What does that do for the battery when you run the bike while the battery tender is connected? Serious question. I've never done that before.
Your bike do what you want with it.
But if you start it while store and it does not get and stay at 180 degrees oil temp for a fair amount of time it will not cook off the moisture. When you shut it down that steam will just settle back down in the oil and lubes..
Ever have your bike or car sit for a week or two. You start it up and see water drip from the exhaust. That is the condensation you do not want and you need to burn off.
All the fluids need to get up to full temp and everything be lubricated.
I have no problem with my bikes sitting for two to three weeks on the tender. I simply do NOT start them. They cannot warm up enough idling for 5 to 10 minutes.
Riding to the office or home for just 7 miles each is not a problem unless thats all you are doing. Every other day ride 20 miles and youll be good.
Every 5-7 days I ride 40-60 miles one way. My office is 6 miles away. But I mostly work from home now.
The issue with short trips is the condensation build up.
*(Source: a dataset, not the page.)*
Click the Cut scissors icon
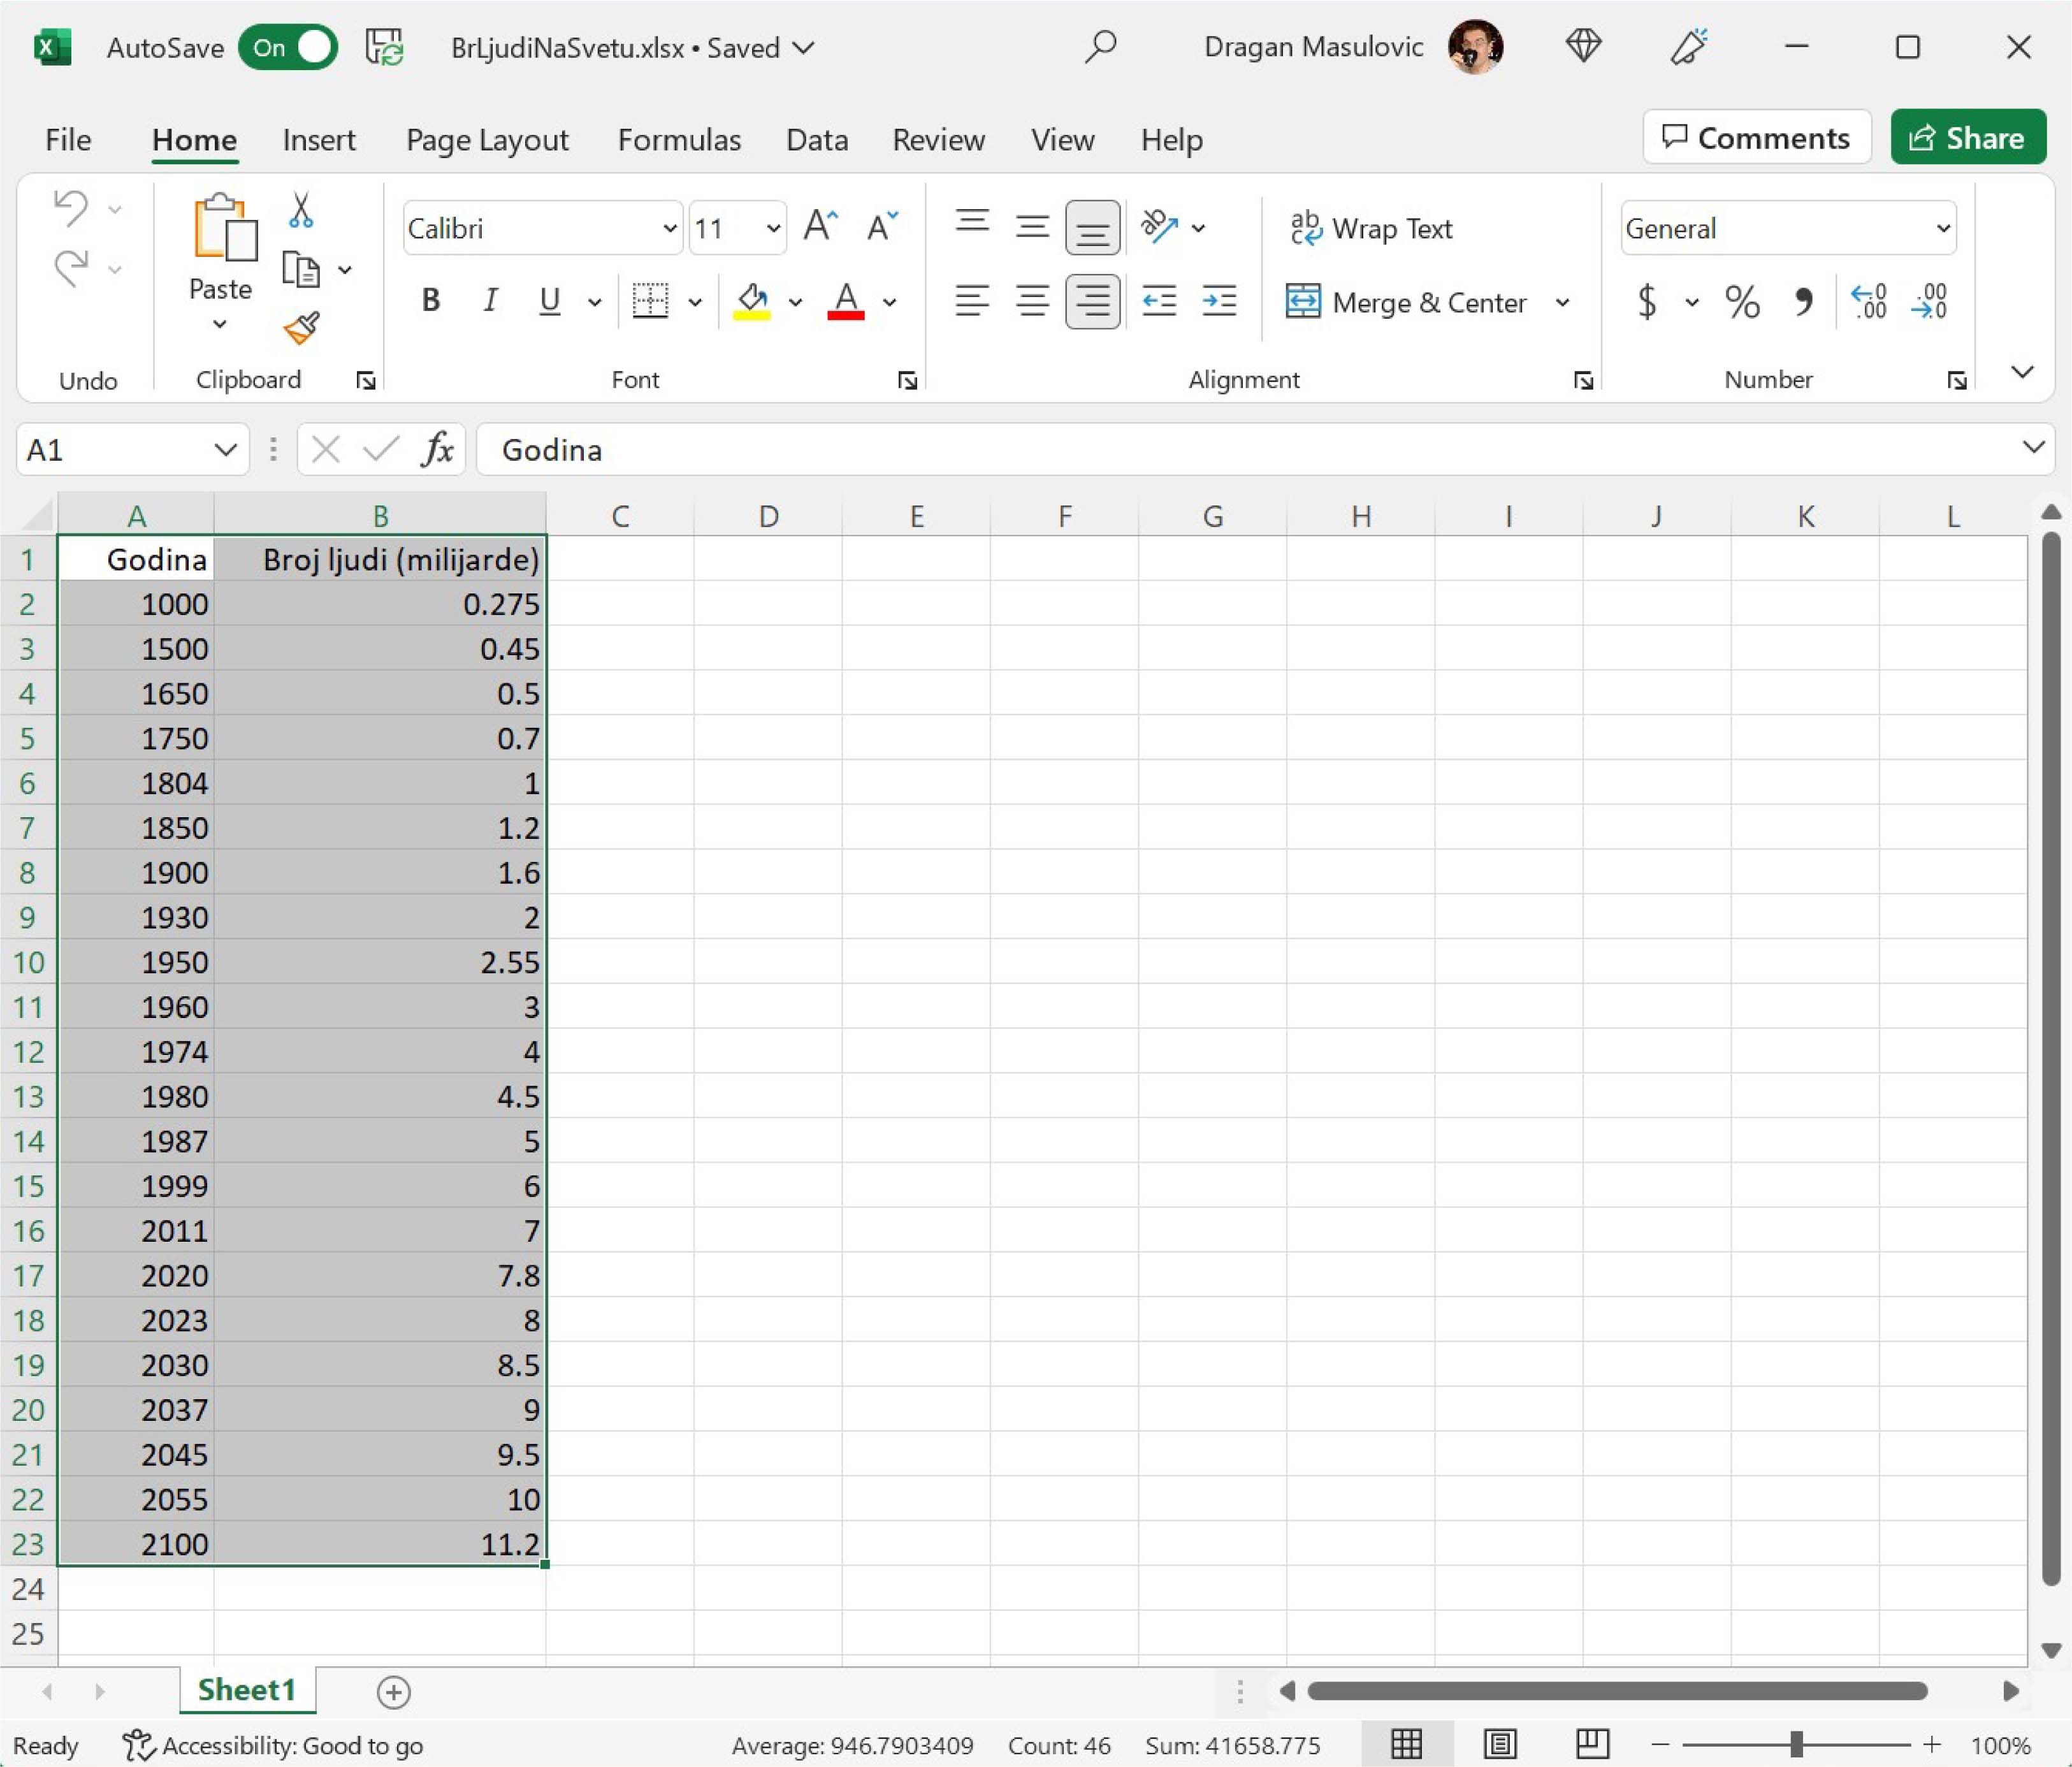The width and height of the screenshot is (2072, 1767). point(300,211)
A 20 mile ride will get the bike to temp and burn off that condensation.
Short trips are not good for any gas vehicle.
And member use a tender because it is not getting a good charge. Though I am not sure I would overly worry about it, if you are getting one good ride a week. If you really wanted to you could change the oil more often.
Could run dino oil, which may get warmer faster, and cheaper to replace. But you could argue the syn will be better for cold starts, which, I lean to this if 30s or 40s. If warmer cheap oil and change 1-2 months.
I. In any event youre taking a short trip with your bike or your car, six of one.
But chances are your car is getting long rides, especially in winter. In summer I agree, then you need to take your car for a long drive. If my truck has been parked for awhile, I'll just go take it for drive nowhere.
Once I put my bikes away for the winter(first week in November here, once they start salting the crap out of the roads). I don't do anything with them, I want to start them all winter long but I don't until the covers comes off in April and I start cleaning them and checking everything over again, whether they need it or not.
Once I put my bikes away for the winter(first week in November here, once they start salting the crap out of the roads). I don't do anything with them, I want to start them all winter long but I don't until the covers comes off in April and I start cleaning them and checking everything over again, whether they need it or not.
Same here, once the brine goes on the road my HDs don't come out of the shed until about April. I gave my Dyna a good bath about a month ago, took it for a short rode to top the tank off, poured in some fuel stabilizer, then hooked her up to the battery tender. Shes been hibernating ever since.